Sparse Tensor Cores were already implemented in A100, and don't seem to be new. If you haven't heard of the tech before, its cool: basically hardware accelerated sparse-matrix computations. A 4x4xFP16 matrix uses 32 bytes under normal conditions, but can be "compressed" into 16 bytes if half-or-more of its values are 0. NVidia Ampere supports hardware-accelerated matrix multiplications of these 16-byte "virtual" 4x4xFP16 matrixes.

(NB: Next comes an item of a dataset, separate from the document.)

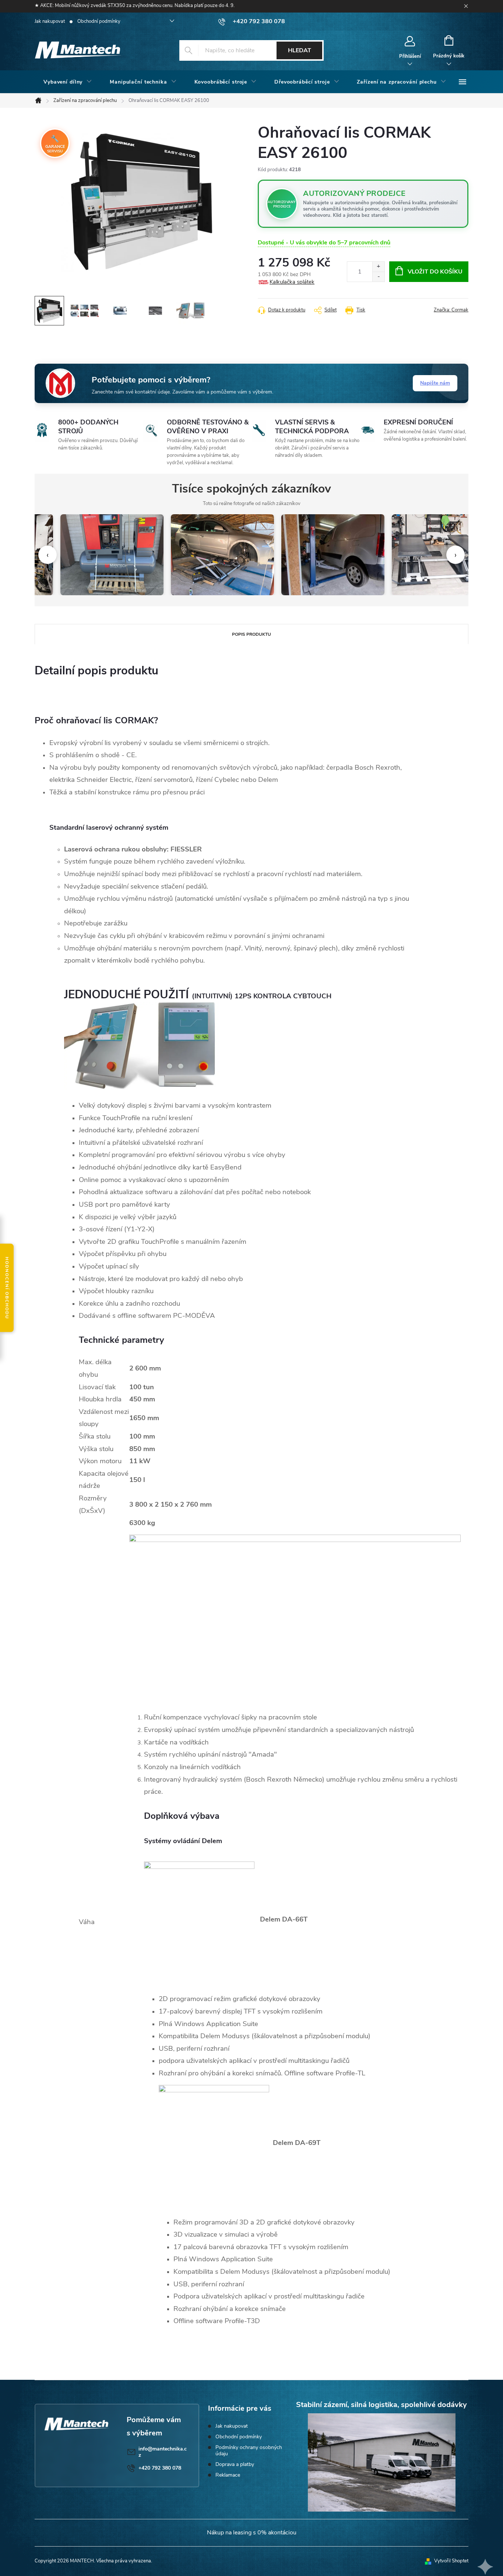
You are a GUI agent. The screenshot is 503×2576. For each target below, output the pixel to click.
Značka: (451, 310)
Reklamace (227, 2474)
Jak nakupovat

I swear that RTX I/O existed before in some other form. This isn't the first time I heard about offloading PCIe to the GPU. Its niche and I don't expect video games to use it (are M.2 SSDs popular enough to be assumed on the PC / Laptop market yet?). But CUDA-coders probably can control their hardware more carefully and benefit from such a feature
RTX I/O is going to be a big feature, and games are likely some of the first consumer-facing software that will use it because it is a standard features for the next console generation. And AAA devs already support multiple performance profiles, feature support fallbacks..etc. There's no reason they couldn't have the engine take advantage of RTX I/O when it exists, but otherwise fall back on an emulation layer of sorts.
In addition, I suspect the slice of the video game market that has a GPU with RTX I/O capability will also have a NVME SSD. Now, this is niche, but with that slice of the market also being the top-end performance tier, they're still going to be catered to by AAA devs.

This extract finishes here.